Wednesday’s congressional testimony from Zelinsky — and another career DOJ official who is expected to testify about political influence on antitrust actions — will be the highest-profile examination yet of recent controversial DOJ moves under Attorney General Bill Barr.

In addition to the Stone case, the Justice Department has also made drastic changes to its course in Michael Flynn’s case, which it is now pushing to get dismissed.

Zelinsky’s opening remarks claim that the intervention in the Stone case was unlike anything he’d ever seen before at the Department of Justice.

He and his career prosecutors submitted their sentencing memo on Monday, Feb. 10, after they pushed back on initial attempts from the Department to weaken the recommendation, according to the testimony.

At first, when the line prosecutors on Feb. 5 first sent their supervisors their initial draft of the sentencing memo — which recommended Stone serve seven to nine years — their supervisor praised it and said that Stone “deserve[d] every day” they were recommending, according to the testimony.

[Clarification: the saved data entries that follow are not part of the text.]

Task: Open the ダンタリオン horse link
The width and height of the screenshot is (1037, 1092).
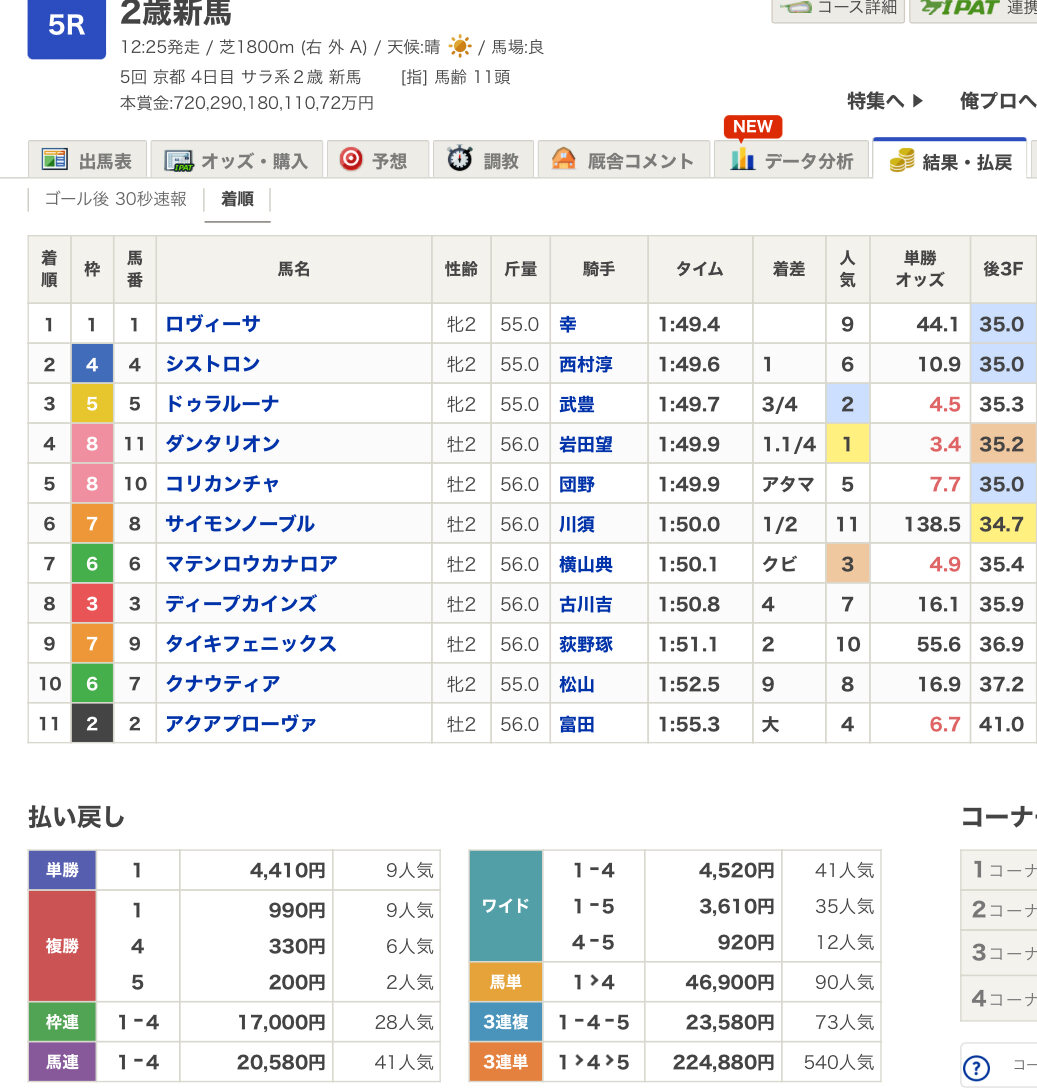Action: 222,444
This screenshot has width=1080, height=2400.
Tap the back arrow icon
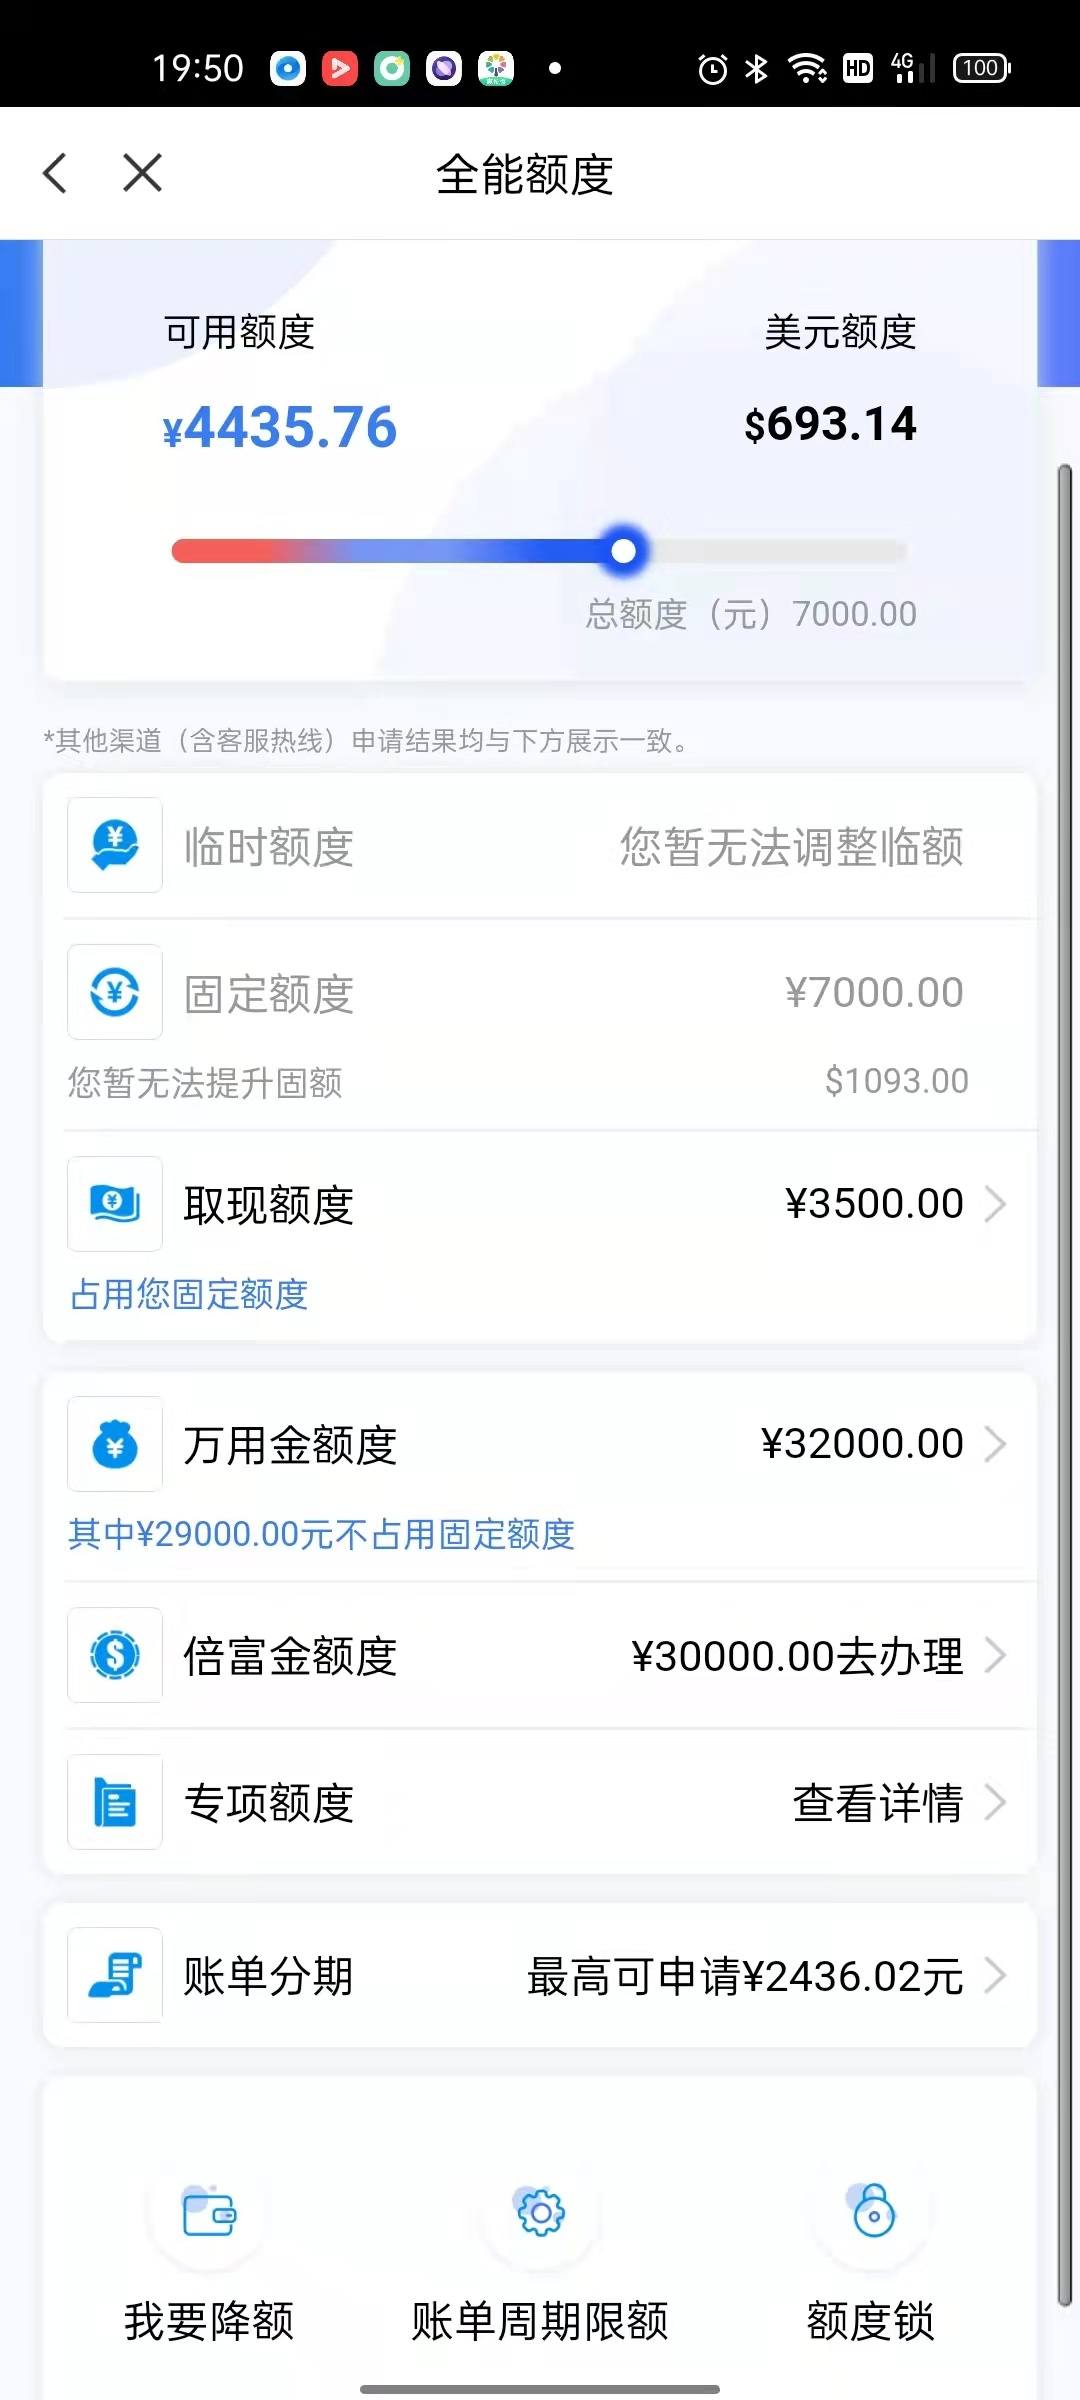[x=55, y=173]
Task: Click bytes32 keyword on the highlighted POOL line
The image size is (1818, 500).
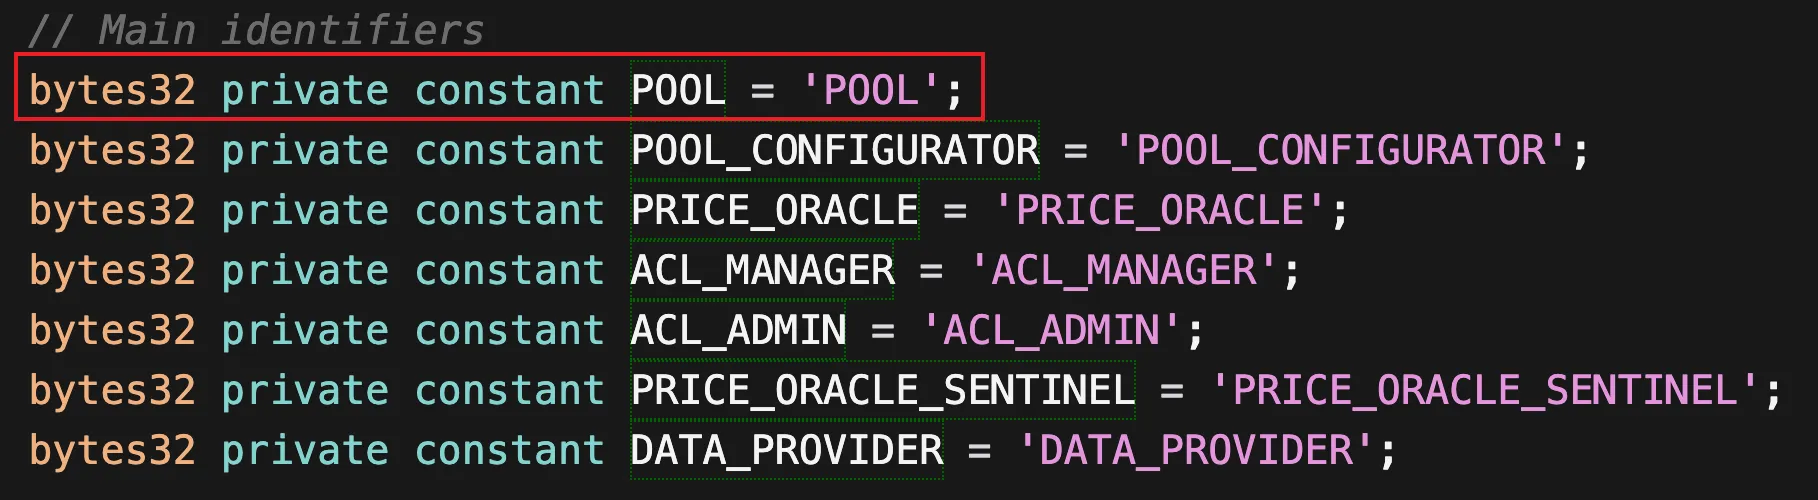Action: coord(112,90)
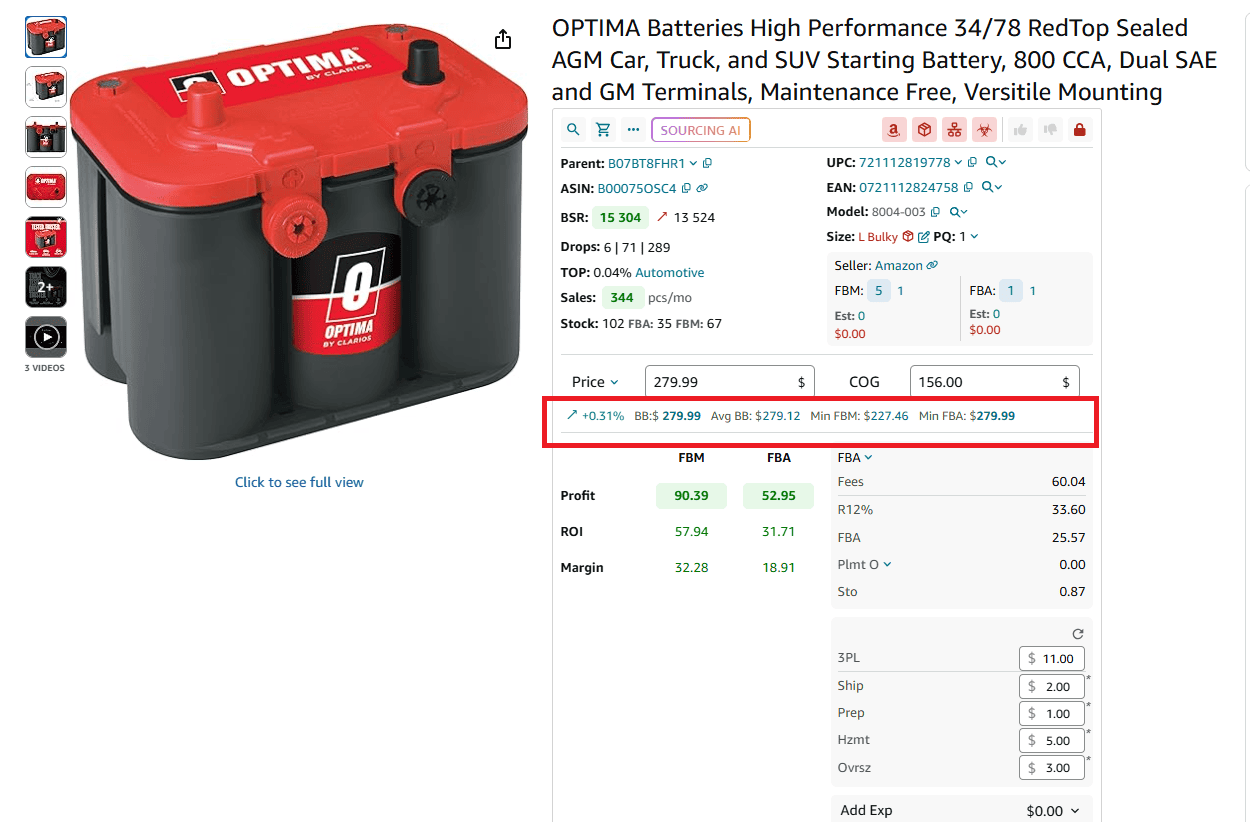Open the ellipsis overflow menu

(632, 129)
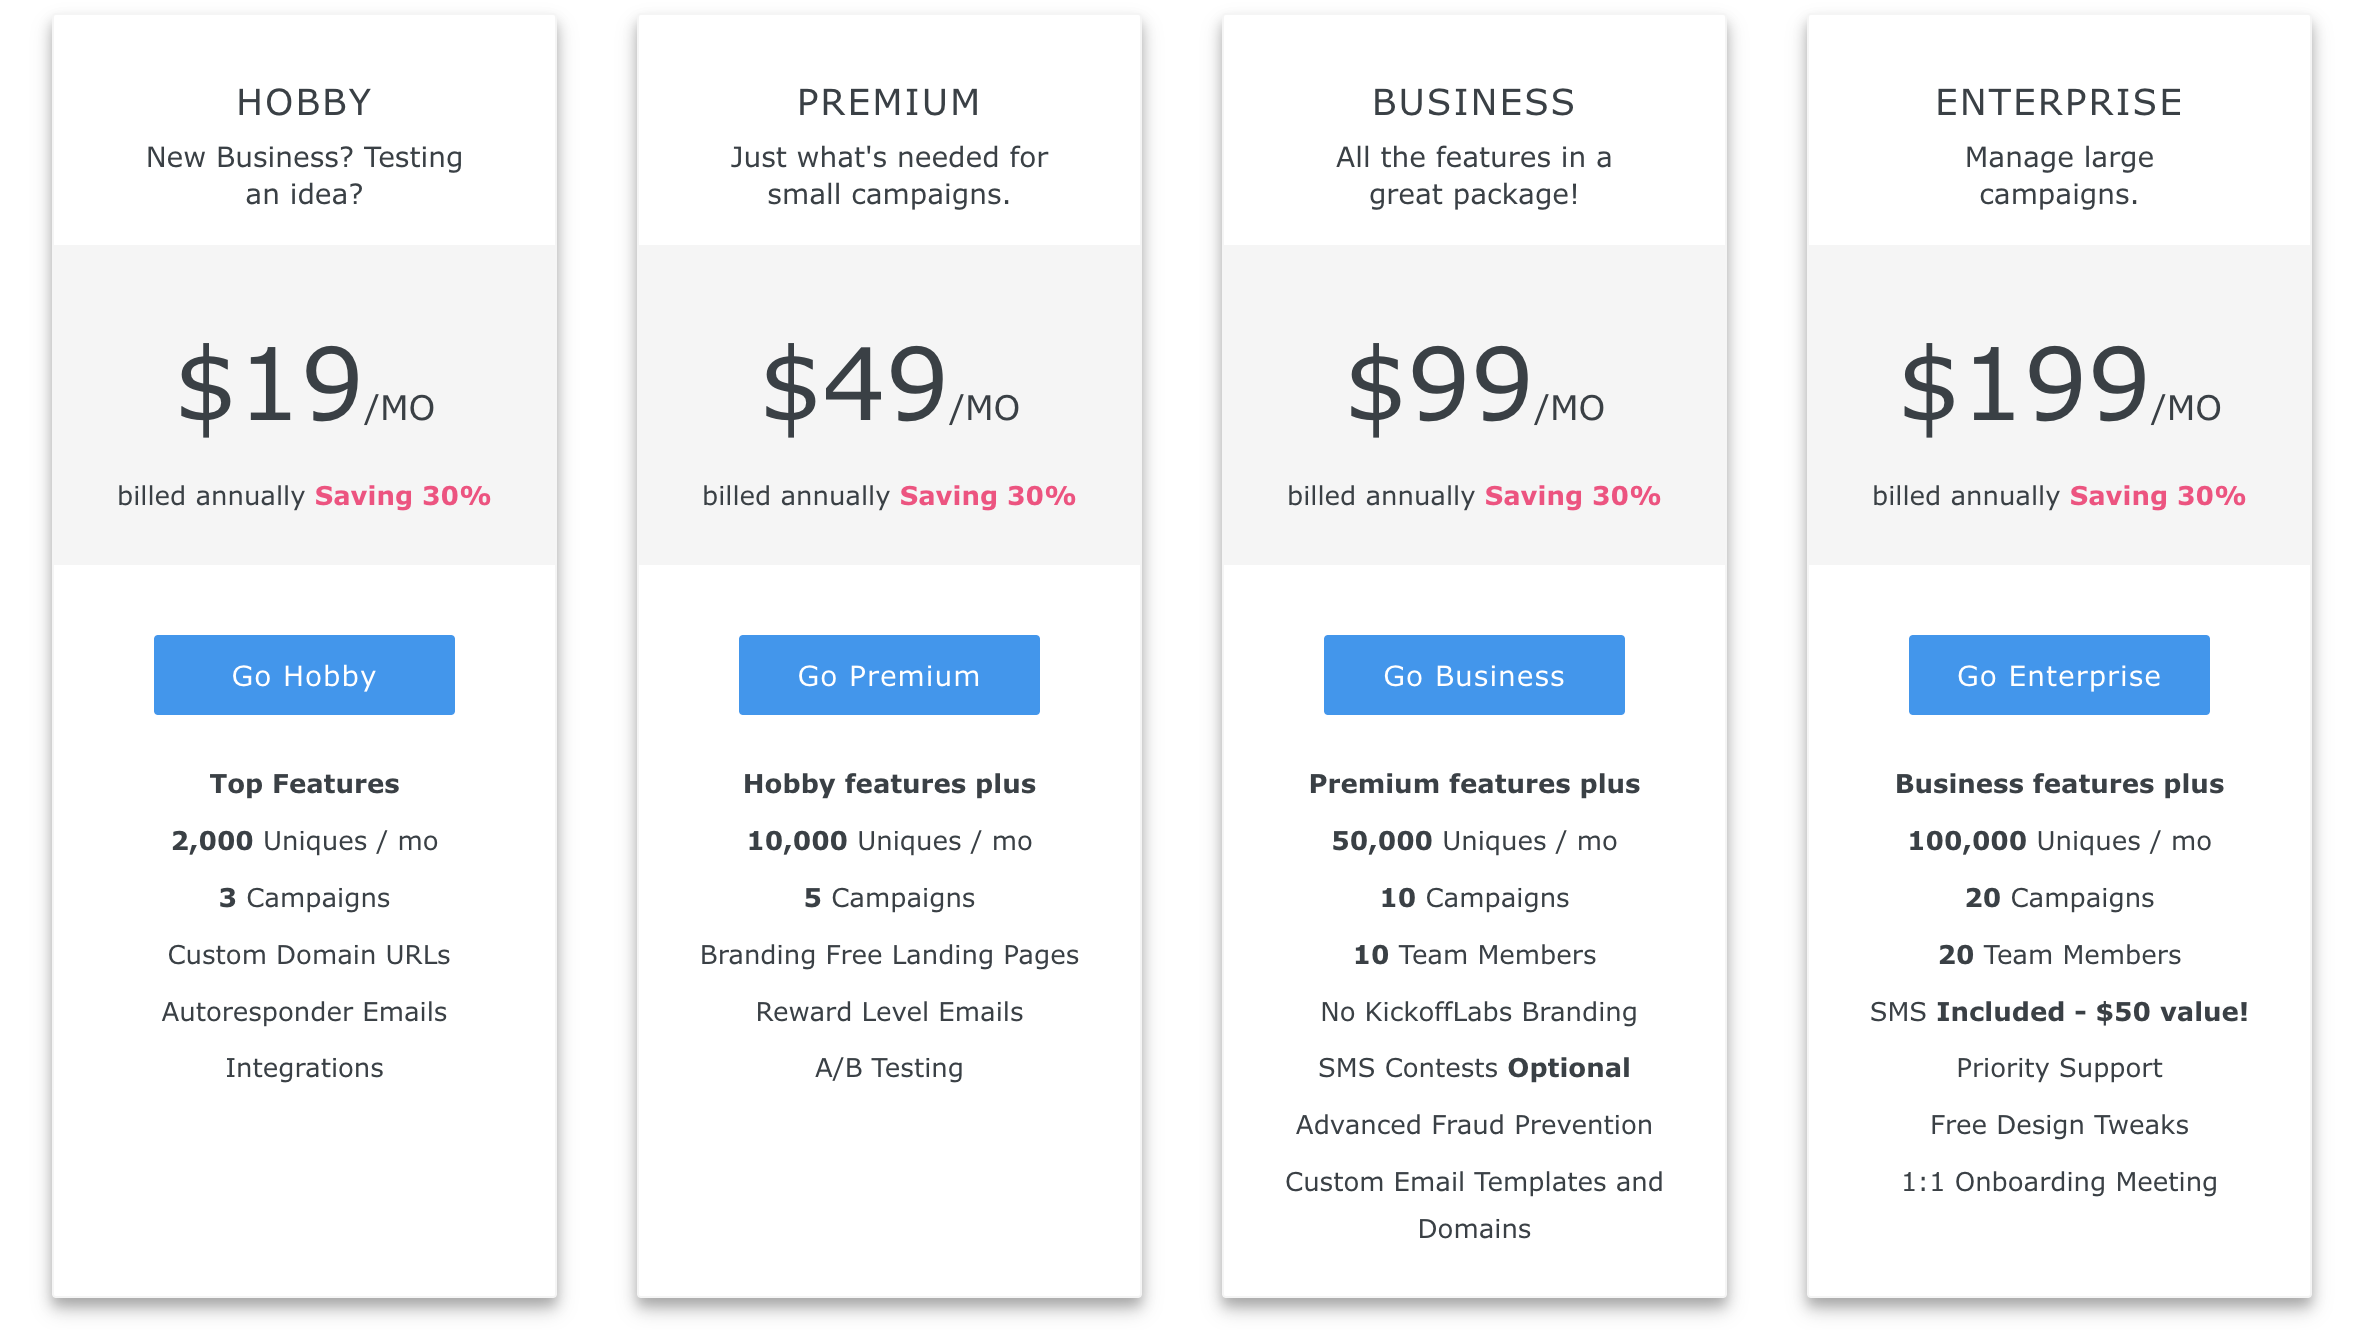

Two days later, according to Zelinsky, the prosecution team came under pressure from the leadership in the U.S. Attorney’s office — which at the time was led by Timothy Shea, a Barr ally — to change the memo so that a lower sentencing guideline range would be presented to the judge.

Zelinsky’s team objected to these requests because they were “inappropriate” under DOJ policy and “unwarranted” in Stone’s case, Zelinsky says.

“In response, we were told by a supervisor that the U.S. Attorney had political reasons for his instructions, which our supervisor agreed was unethical and wrong,” Zelinksy says. “However, we were instructed that we should go along with the U.S. Attorney’s 10 instructions, because this case was ‘not the hill worth dying on’ and that we could ‘lose our jobs’ if we did not toe the line.”

Zelinsky’s team also received word that the office leadership wanted passages removed describing Stone’s conduct — another directive Zelinsky says was “inconsistent” with DOJ practice.

Zelinsky threatened to withdraw from the case “rather than sign a memo that was the result of wrongful political pressure,” he says, and ultimately his team got an okay to submit a version that included the original sentencing range calculations but removed the passages about Stone’s conduct.

Early the following morning, Trump tweeted angrily about the recommendation, and Zelinksy says he learned from media reports that Tuesday that the Justice Department was planning to claw back the recommendation.

At first the U.S. Attorney’s office told Zelinksy those reports were false, according to his testimony. But later Tuesday his team was informed that there would be a new memo seeking a “substantially” lower the recommended sentence for Stone.

Zelinksy’s request to see the new memo before it was filed was denied, he says.

“We were not informed about the content or substance of the proposed filing, or even who was writing it. We were told that one potential draft of the filing attacked us personally,” he writes.

He and three of his colleagues withdrew from the case that Tuesday afternoon, and no line assistant U.S. attorneys were on the revised memo the DOJ filed, which Zelinksy says is “something that is virtually unprecedented.”

Zelinsky is appearing at Wednesday’s hearing under subpoena, and in his written remarks, he previewed how he’d handle any instances where the DOJ invoked certain privileges in his testimony.

“I intend to respect the invocation of these privileges in appropriate circumstances, but also recognize that, for example, the deliberative process privilege does not apply when testimony sheds light on government misconduct, or when the Government has disclosed deliberative information selectively and misleadingly,” he writes.

“The Department has cleared my submission of this written statement.”